- **Task goal**
Return the lines below exactly, from the first line to the line that contains "Task: Click the Statement Comments info icon". Leave out pictures.

Collected data entries

+++++

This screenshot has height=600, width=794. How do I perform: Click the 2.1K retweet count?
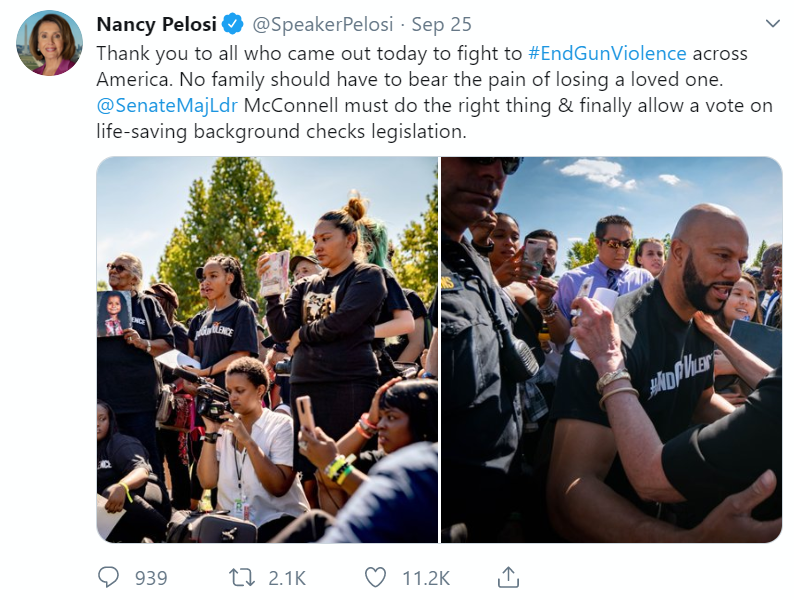tap(287, 577)
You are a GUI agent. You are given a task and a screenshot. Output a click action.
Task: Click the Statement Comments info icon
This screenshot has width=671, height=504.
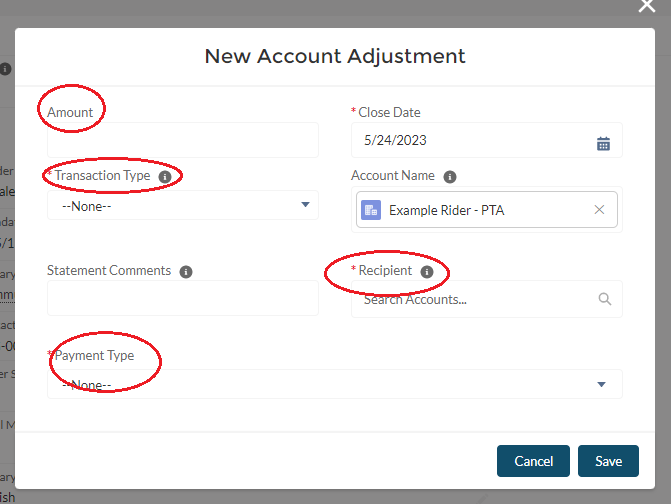click(x=186, y=271)
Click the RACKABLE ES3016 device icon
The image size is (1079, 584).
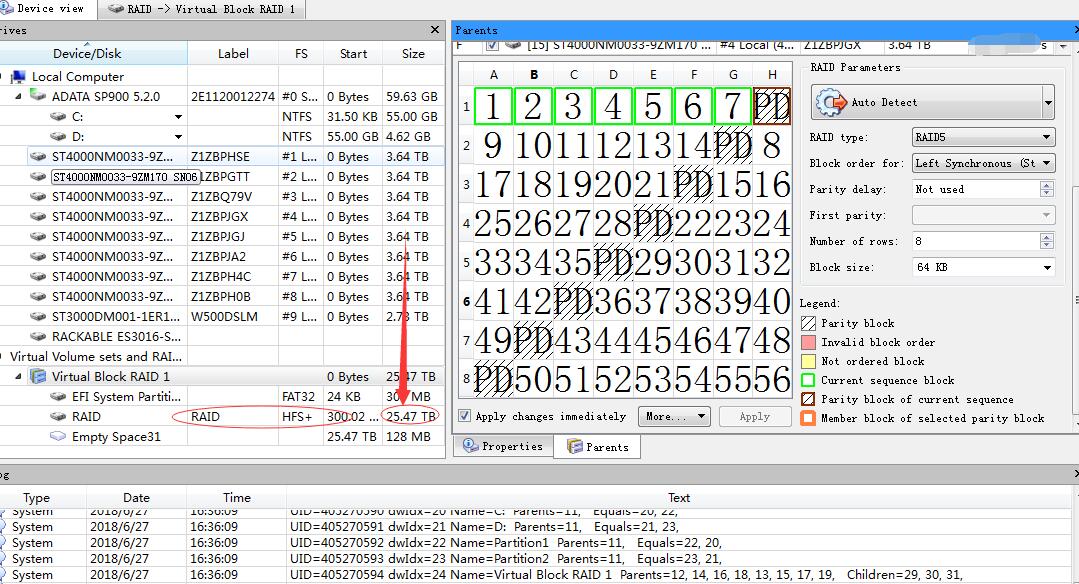38,337
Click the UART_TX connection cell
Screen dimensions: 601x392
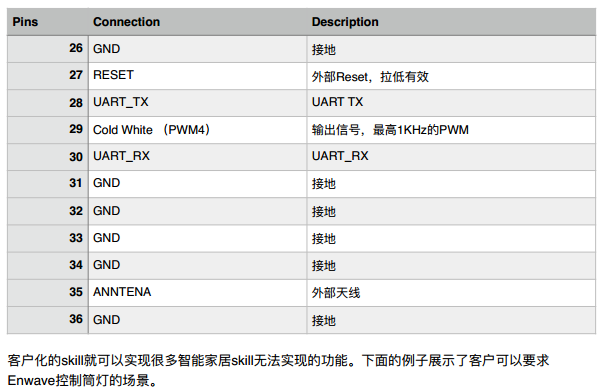(x=197, y=103)
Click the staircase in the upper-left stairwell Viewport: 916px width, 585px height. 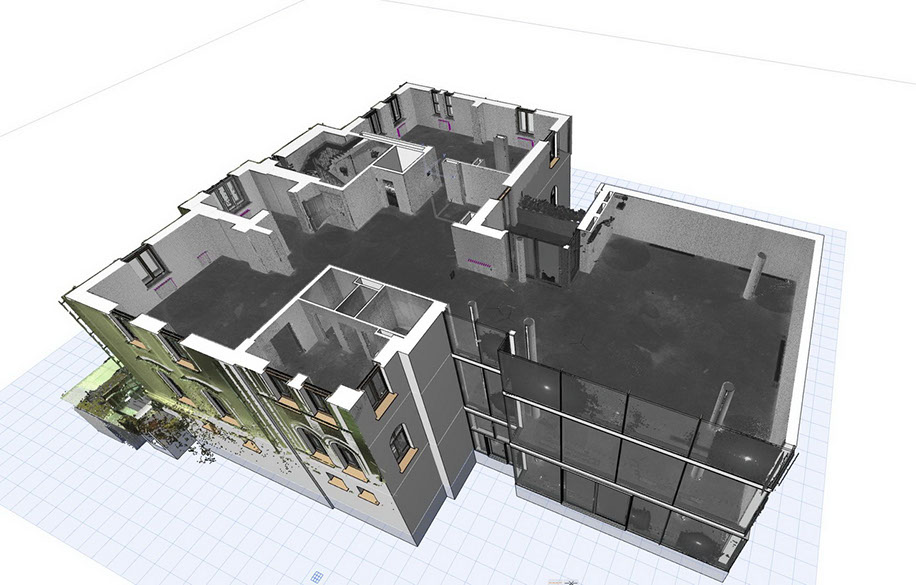pos(322,161)
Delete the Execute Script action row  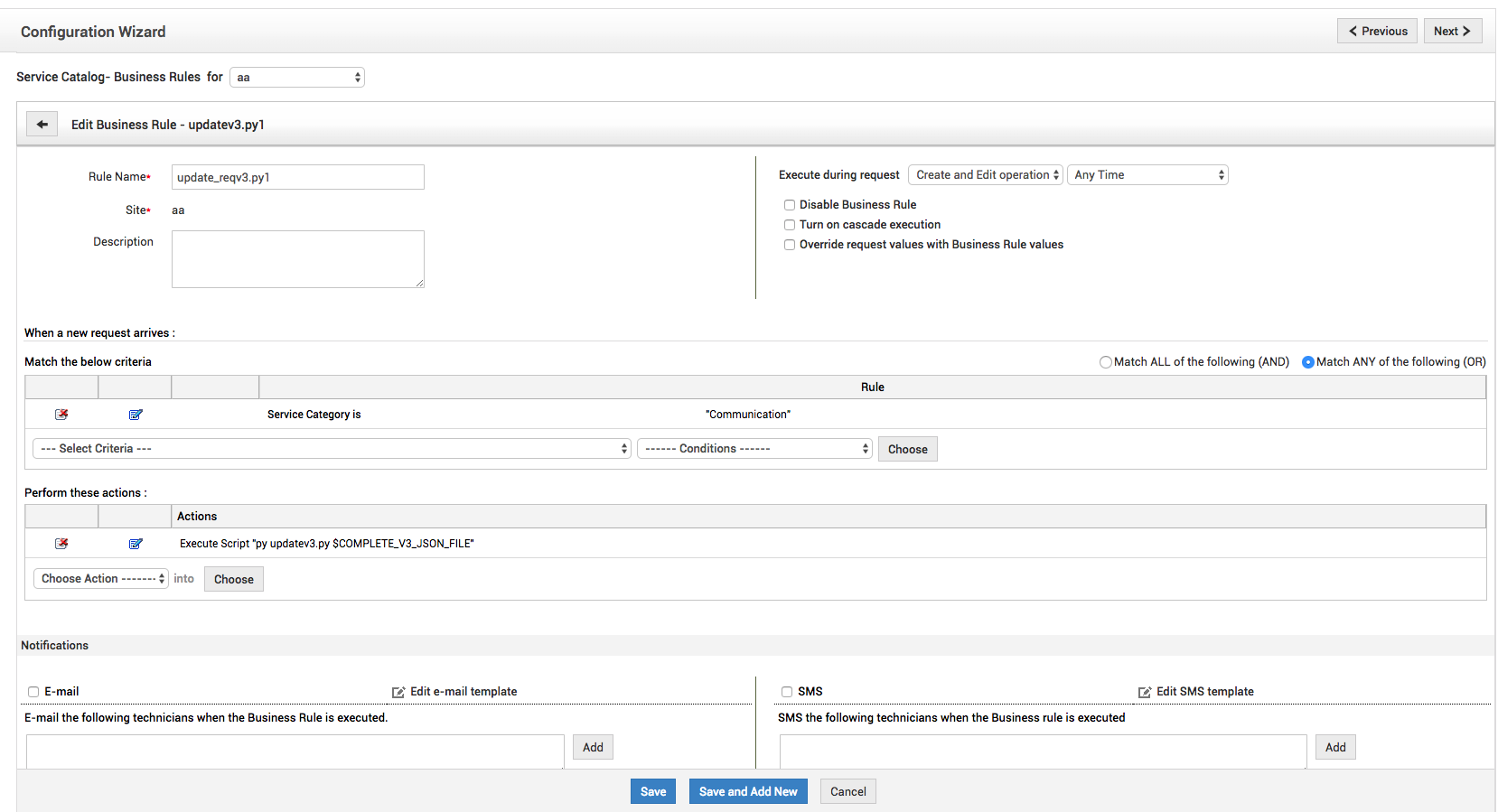61,544
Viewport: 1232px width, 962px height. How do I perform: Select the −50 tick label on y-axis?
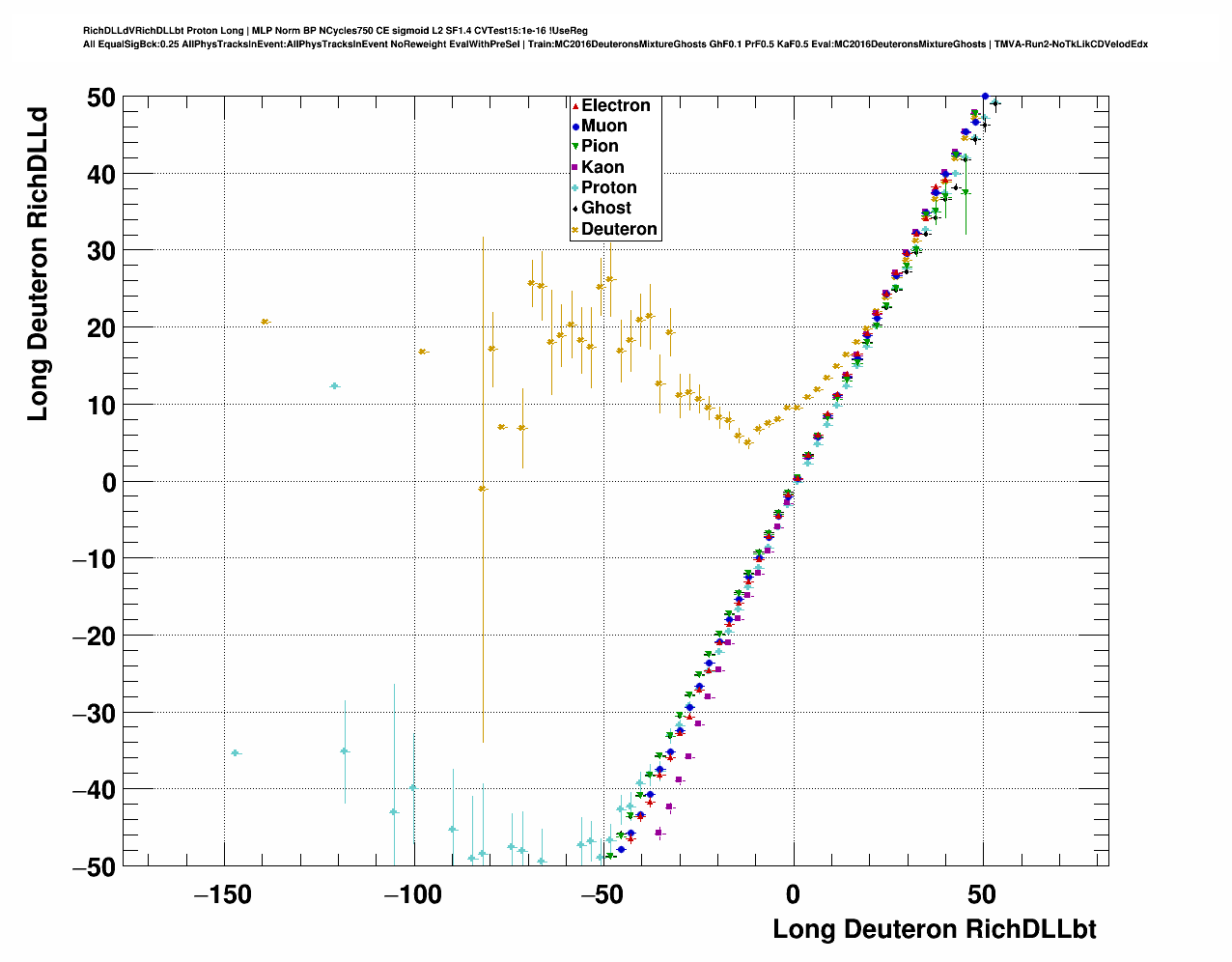coord(94,866)
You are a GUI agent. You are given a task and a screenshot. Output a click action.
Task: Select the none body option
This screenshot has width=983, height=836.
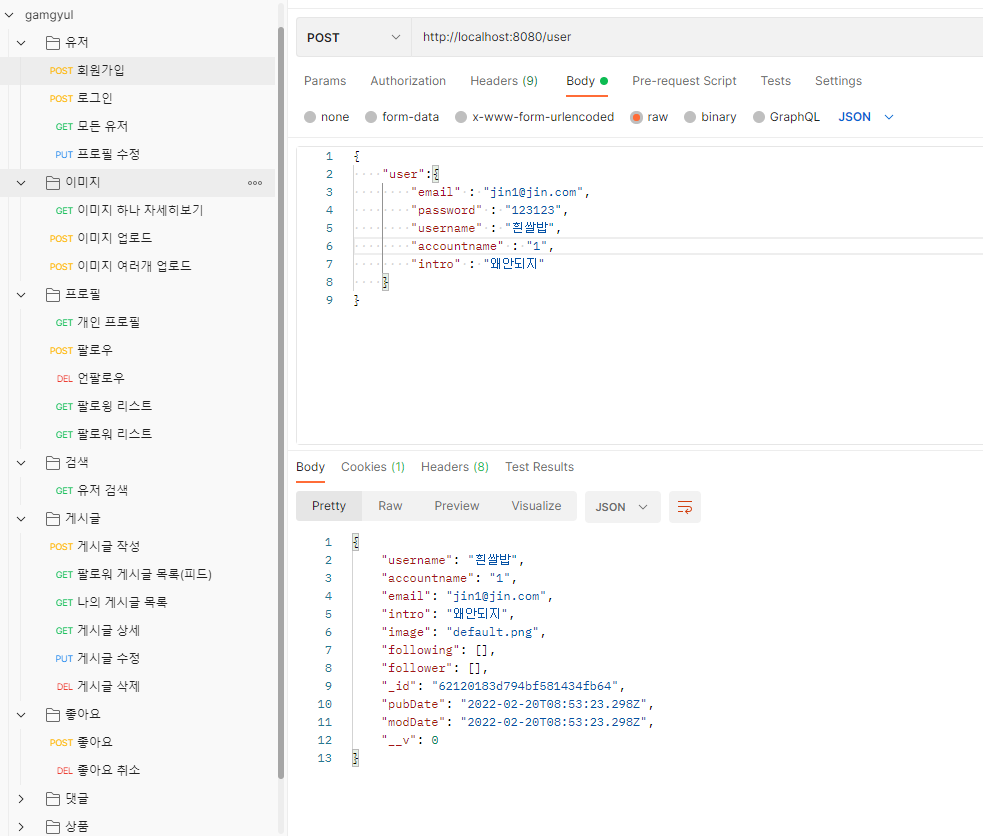pos(326,116)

+++++

- **Exercise result**
This screenshot has height=600, width=794. How do I perform: Click the 2.1K retweet count?
tap(287, 577)
You are a GUI agent. You are given a task and a screenshot. Output a click action.
Task: Click the Statement Comments info icon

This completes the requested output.